Llegué a la casa de Alex con el frío de las seis de la mañana. Si el viaje era de siete horas de ida y siete horas de vuelta, queríamos regresar a casa lo más pronto posible.

Yo veía esto como un viaje de trabajo, un "encargo". Para mí era algo que se debía hacer aunque no quisiera. Para Alex... yo sabía que era más que eso.

—¿Estás segura de que quieres venir? —preguntó la morena junto a su auto.

El sol aún no había salido. Las dos estábamos cubiertas de pies a cabeza en abrigos y el viento fuerte que llegaba desde el río hacía que las ramas en los árboles de su jardín se azotaran contra el techo que resguardaba su auto.

Las dos estábamos temblando. Ni siquiera usar dos pantalones nos salvaba del frío matutino en pleno invierno.

Me acerqué hasta ella y tiré de su bufanda negra para atraerla hacia mí. Mi primer instinto fue besarla y creo que Alex también esperó eso por la rapidez con la que sus mejillas tomaron color, pero me recordé a último momento que no estábamos saliendo.

—A donde tú vayas, yo voy —Fingí acomodarle la bufanda. Qué cobarde que era—. ¿Estás segura de que quieres ir?

—Voy a ir —respondió. Ninguna de las dos dio una respuesta apropiada para esa pregunta—. Tengo que ir.

Dejé un beso en la punta de su nariz y ella cerró los ojos.

—Entonces está dicho. Vamos las dos.

Pese a la hora y a que probablemente ninguna de las dos tuvo mucho tiempo para dormir, las dos estábamos espabiladas. Tal vez por lo que significaba esto. Yo apenas si pude pegar un ojo desde que llegué de la boda, a media noche.

Y sé, porque hablé con Alex por teléfono apenas llegué, que ella tampoco pudo dormir.

Ella comenzó a conducir y yo apoyé la mejilla en el frío cristal del auto para ver los árboles pasar. Tuvimos alrededor de dos horas de viaje hasta que el sol comenzó a salir y para ese entonces ya nos encontrábamos en la ruta, así que pudimos ver el cielo hasta el horizonte, rosa, naranja y amarillo.

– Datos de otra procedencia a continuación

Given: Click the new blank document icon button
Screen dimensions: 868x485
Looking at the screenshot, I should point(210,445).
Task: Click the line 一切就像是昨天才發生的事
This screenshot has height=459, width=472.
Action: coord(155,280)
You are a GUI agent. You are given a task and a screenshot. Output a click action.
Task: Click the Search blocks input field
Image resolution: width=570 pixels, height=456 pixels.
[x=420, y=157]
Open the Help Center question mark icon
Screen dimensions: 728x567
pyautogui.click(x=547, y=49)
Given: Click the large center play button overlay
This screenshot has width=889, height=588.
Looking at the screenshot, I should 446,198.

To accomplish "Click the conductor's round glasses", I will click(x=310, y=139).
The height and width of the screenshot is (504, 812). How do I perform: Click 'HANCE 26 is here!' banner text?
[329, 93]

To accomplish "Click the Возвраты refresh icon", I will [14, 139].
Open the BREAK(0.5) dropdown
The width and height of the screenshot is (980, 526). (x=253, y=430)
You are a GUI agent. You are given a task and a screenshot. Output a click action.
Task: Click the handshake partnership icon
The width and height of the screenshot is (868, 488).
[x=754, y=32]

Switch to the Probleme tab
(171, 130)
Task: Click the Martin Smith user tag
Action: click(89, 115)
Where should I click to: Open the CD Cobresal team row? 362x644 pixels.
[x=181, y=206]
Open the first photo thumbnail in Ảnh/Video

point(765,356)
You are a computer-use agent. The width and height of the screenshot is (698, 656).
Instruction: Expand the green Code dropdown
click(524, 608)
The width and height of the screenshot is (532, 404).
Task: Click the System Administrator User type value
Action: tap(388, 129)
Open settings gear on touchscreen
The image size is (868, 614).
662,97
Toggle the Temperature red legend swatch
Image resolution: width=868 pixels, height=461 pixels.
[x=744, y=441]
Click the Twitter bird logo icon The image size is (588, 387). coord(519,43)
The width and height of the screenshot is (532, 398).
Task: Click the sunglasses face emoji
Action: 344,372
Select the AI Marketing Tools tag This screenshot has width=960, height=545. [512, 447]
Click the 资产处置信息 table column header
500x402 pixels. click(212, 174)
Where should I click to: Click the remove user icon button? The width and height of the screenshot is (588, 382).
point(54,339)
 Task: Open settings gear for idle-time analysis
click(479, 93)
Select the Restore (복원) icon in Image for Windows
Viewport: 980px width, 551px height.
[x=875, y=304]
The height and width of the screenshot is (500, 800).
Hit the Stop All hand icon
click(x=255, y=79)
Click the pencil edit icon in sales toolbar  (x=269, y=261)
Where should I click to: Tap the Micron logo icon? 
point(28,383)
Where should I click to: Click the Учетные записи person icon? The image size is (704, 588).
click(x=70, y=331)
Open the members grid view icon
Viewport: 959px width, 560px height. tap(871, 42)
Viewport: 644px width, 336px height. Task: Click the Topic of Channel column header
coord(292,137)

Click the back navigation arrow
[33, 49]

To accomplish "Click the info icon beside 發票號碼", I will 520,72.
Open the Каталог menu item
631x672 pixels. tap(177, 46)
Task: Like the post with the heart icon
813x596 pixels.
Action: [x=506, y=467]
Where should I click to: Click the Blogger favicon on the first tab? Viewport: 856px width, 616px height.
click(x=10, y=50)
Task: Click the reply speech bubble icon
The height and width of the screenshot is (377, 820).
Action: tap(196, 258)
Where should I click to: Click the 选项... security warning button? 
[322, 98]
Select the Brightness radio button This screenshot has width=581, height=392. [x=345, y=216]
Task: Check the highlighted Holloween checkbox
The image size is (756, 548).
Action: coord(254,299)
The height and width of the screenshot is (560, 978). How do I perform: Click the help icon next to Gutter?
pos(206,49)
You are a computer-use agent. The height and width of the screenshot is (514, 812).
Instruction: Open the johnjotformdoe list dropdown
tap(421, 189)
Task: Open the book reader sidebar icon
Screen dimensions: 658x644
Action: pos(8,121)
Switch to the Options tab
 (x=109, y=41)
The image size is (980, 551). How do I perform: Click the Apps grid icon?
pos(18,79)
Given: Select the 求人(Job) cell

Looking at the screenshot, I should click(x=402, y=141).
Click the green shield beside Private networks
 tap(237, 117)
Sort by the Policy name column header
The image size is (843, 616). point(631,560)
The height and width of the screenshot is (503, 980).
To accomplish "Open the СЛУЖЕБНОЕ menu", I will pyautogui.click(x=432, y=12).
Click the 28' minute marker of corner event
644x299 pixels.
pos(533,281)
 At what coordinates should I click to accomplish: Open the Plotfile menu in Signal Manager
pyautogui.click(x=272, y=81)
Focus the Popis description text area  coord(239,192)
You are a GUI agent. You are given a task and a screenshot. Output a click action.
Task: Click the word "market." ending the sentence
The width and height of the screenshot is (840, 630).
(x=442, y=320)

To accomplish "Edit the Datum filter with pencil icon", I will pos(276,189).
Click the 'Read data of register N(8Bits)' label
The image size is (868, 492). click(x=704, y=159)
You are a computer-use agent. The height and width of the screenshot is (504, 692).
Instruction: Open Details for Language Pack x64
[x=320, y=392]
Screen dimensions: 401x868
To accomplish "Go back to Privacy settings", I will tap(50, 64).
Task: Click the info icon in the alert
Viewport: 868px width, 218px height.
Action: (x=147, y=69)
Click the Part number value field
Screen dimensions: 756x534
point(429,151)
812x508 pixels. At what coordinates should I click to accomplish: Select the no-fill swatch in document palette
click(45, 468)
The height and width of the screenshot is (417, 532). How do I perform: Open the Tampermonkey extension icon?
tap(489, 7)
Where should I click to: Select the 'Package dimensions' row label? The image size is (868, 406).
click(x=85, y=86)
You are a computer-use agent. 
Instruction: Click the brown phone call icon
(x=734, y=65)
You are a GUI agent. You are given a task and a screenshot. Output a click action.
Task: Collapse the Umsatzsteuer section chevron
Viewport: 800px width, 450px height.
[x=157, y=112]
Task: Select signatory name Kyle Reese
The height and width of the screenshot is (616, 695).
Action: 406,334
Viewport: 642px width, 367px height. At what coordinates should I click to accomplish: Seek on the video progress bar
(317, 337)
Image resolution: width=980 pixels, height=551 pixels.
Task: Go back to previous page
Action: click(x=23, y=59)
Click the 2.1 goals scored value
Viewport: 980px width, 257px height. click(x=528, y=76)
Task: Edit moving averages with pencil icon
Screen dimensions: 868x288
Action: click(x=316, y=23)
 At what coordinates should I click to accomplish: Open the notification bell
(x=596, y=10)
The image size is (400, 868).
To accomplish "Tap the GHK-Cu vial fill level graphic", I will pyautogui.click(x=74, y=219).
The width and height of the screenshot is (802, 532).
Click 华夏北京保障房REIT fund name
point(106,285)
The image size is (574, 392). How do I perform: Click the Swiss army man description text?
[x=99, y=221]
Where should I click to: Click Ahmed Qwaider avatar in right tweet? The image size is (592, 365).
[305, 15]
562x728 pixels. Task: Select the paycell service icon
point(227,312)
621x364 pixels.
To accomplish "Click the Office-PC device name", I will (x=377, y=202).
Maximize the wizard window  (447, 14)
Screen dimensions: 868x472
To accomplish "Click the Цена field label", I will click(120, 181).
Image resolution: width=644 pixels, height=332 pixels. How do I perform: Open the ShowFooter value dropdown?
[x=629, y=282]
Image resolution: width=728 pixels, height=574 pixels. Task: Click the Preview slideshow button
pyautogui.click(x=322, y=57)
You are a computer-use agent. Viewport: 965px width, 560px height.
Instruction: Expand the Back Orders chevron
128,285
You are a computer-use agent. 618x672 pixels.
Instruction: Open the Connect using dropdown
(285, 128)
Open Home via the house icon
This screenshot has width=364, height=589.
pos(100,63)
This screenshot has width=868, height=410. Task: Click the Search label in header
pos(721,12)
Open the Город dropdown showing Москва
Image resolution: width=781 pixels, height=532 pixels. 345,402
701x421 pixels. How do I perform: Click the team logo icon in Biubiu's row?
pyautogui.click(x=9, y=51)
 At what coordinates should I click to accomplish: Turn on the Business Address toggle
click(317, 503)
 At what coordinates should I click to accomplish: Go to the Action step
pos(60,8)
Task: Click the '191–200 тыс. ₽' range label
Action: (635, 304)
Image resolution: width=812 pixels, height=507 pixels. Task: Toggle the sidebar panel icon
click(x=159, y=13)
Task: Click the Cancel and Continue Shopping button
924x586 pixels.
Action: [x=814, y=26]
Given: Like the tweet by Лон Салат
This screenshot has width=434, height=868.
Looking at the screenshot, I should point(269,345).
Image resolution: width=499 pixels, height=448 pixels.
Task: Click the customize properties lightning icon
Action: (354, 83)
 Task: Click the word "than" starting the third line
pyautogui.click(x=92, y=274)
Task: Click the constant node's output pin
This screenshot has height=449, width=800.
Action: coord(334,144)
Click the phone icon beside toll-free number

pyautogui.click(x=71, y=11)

—Se ve como tú —dijo Alex de repente.

Levanté la cabeza de la ventana, sin comprender.

—¿Qué cosa?

—El cielo. —Alex quitó una mano del volante y señaló al cielo con un dedo—. Rosa y naranja como tú. Y amarillo también. Te gusta usar ropa poco práctica y pastel.

—Habló la gótica que se mete el dinero entre las tetas.

Alex rio, metió la mano en el cuello de su sudadera negra y sacó su teléfono celular como si se tratara de un truco de magia.

—Tienes que estar bromeando.

—Pon nuestra playlist —me ordenó mientras me pasaba su teléfono—. Nunca agregas canciones. Mete las que tu quieras.

—Podemos escuchar las canciones que tú has puesto.

—No, quiero escuchar algo tuyo.

La miré un momento, pero ella no me miró de regreso, así que le volví a prestar atención a su teléfono.

Eran esas cosas pequeñas que nadie había hecho nunca conmigo las que hacían que me gustara Alex. Y también eran ese tipo de cosas que jamás iba a admitir que me gustaban porque mi reputación de mujer sin corazón debía seguir en pie.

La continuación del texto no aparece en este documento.